> [Task statement]: Leaving out all pictures, write out word for word the lines from the one containing "You are a GUI" to the end of the data below.

━━━ Data for this task ━━━

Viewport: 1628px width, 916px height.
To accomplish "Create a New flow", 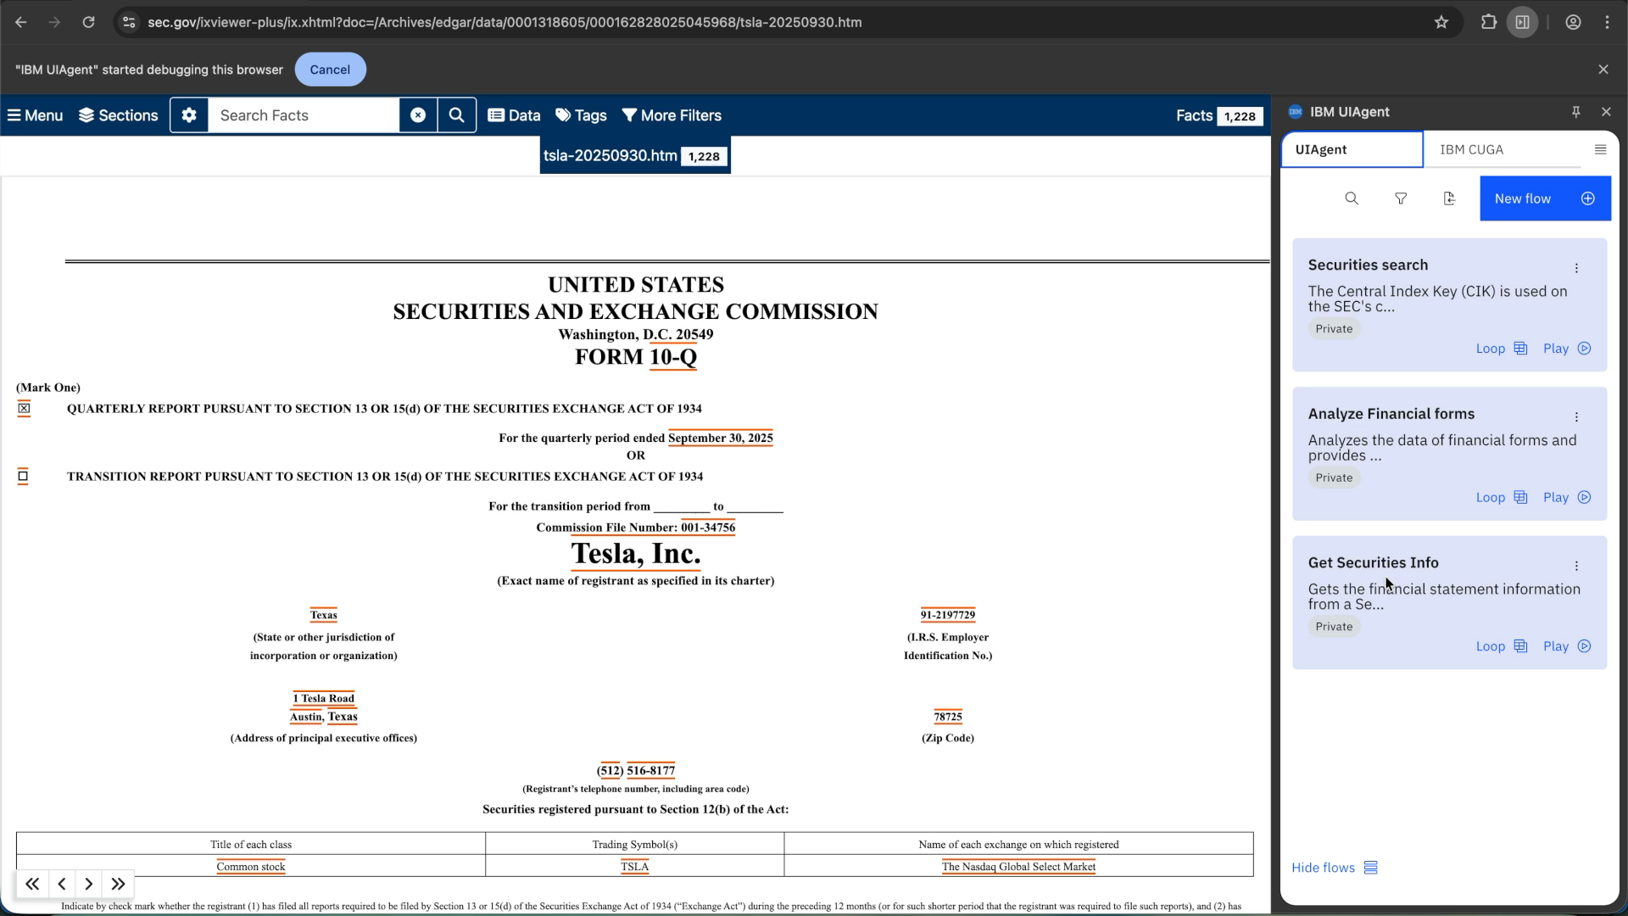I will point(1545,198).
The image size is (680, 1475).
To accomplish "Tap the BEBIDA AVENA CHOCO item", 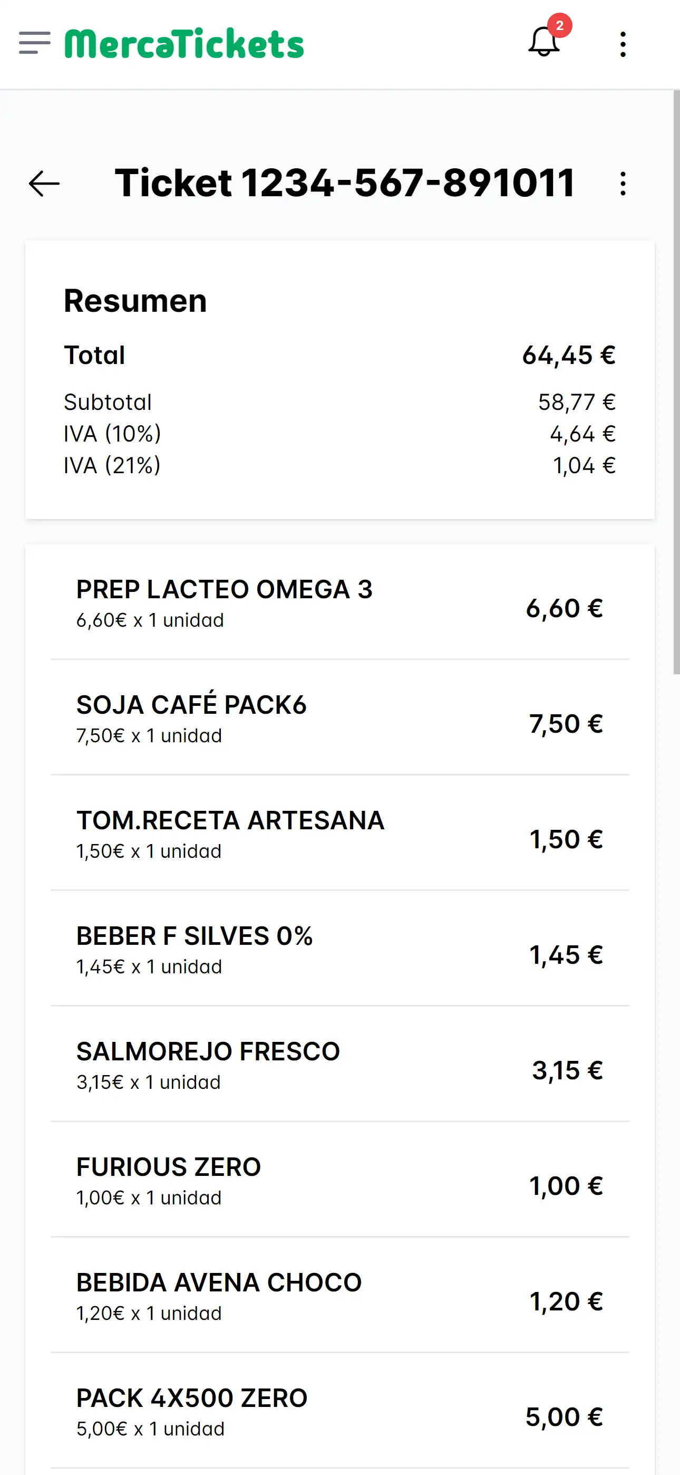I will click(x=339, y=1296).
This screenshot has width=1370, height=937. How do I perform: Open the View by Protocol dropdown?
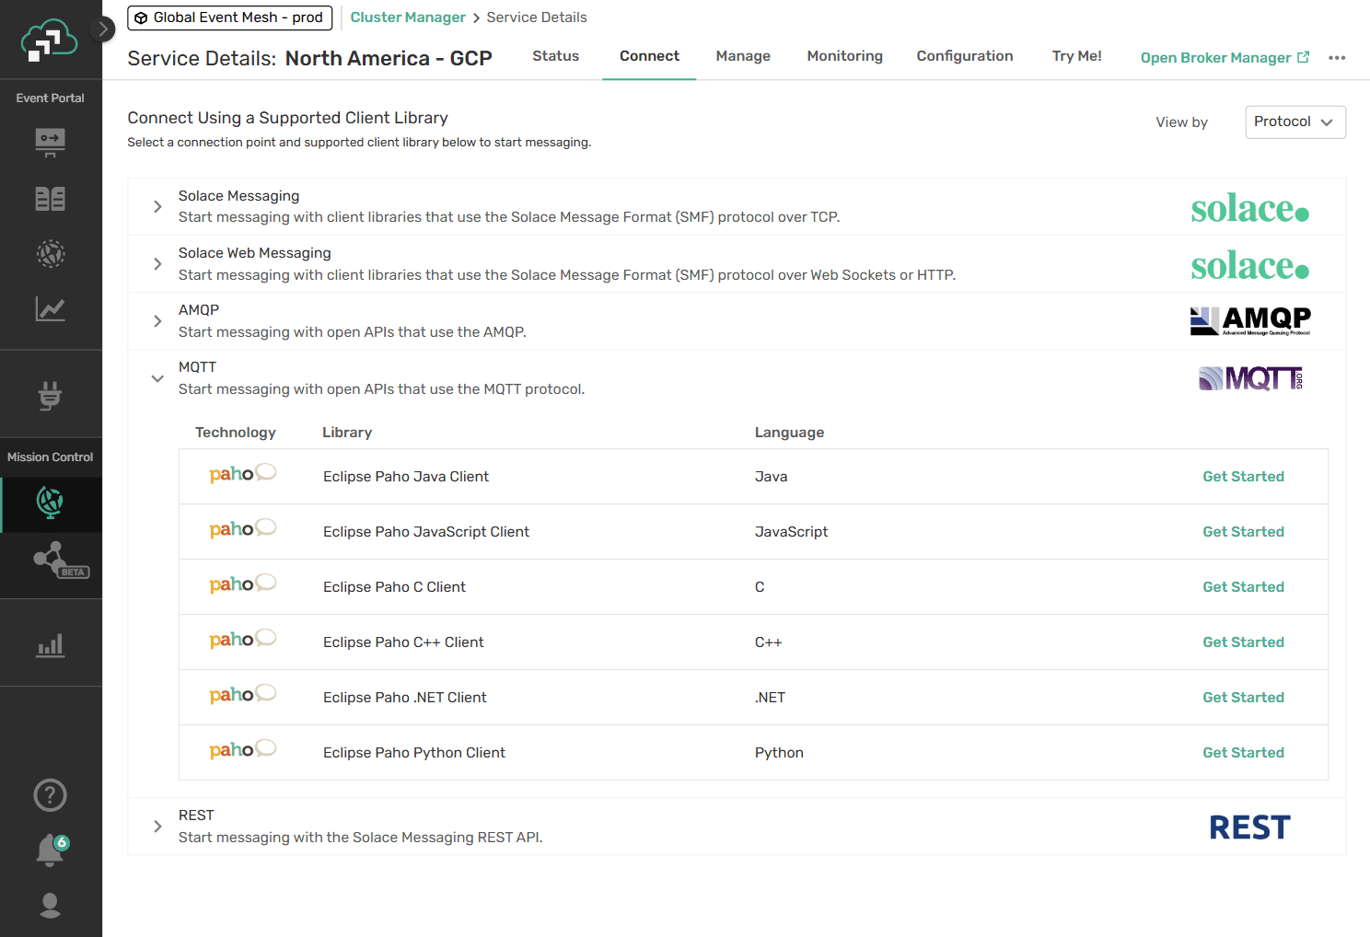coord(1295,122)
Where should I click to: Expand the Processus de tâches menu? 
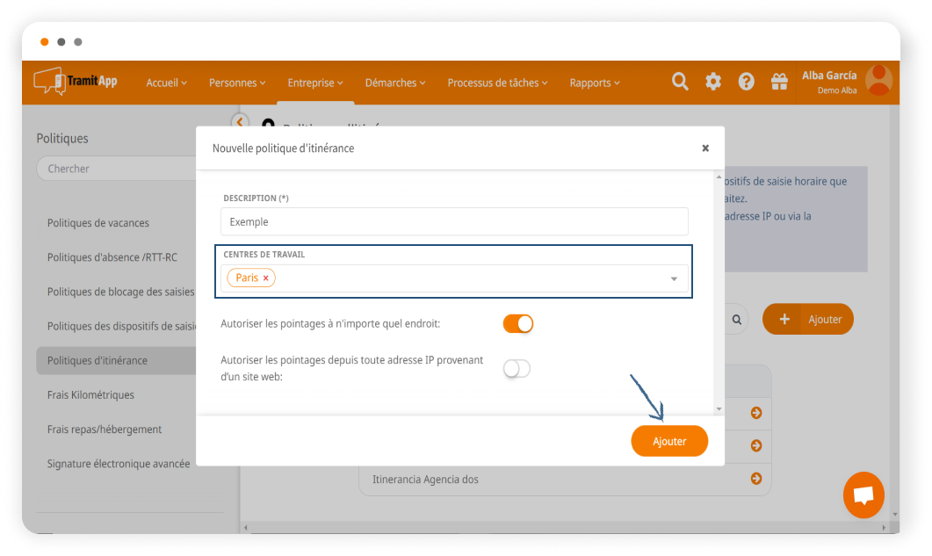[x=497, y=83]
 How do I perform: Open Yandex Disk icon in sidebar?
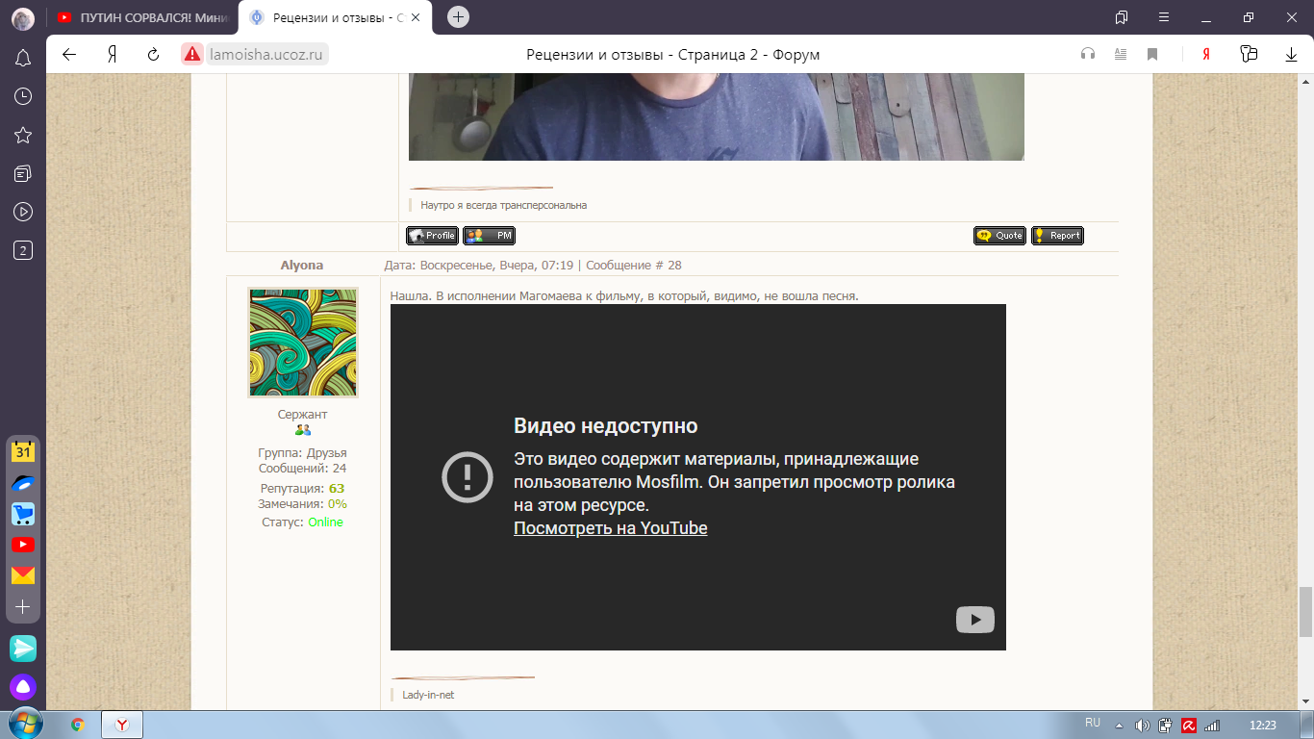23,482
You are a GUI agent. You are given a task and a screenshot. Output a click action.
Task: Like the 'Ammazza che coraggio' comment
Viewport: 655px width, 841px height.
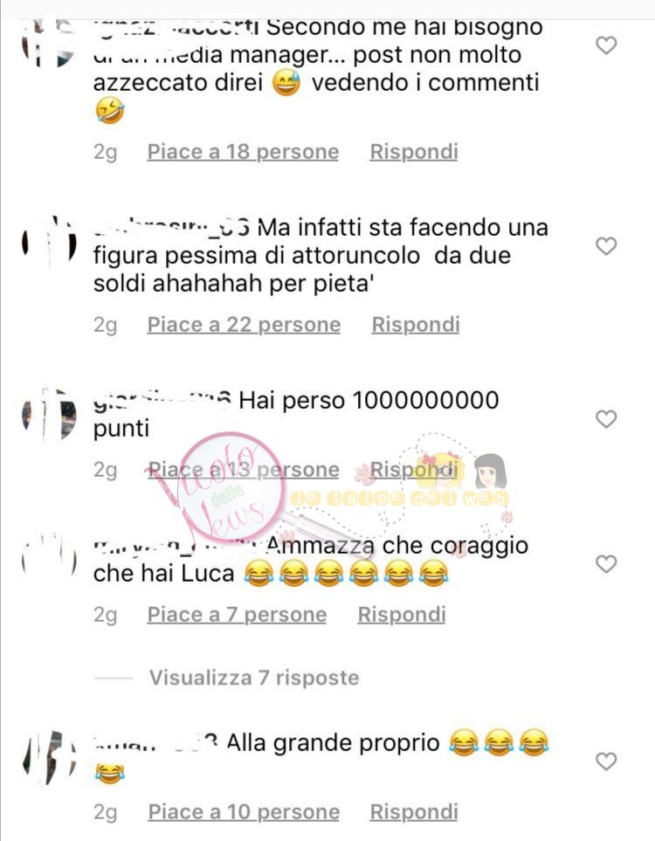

━━━

> [Task solution]:
You are a GUI agent. You are given a task and a screenshot. Output a click action.
Task: Like the 'Ammazza che coraggio' comment
Viewport: 655px width, 841px height.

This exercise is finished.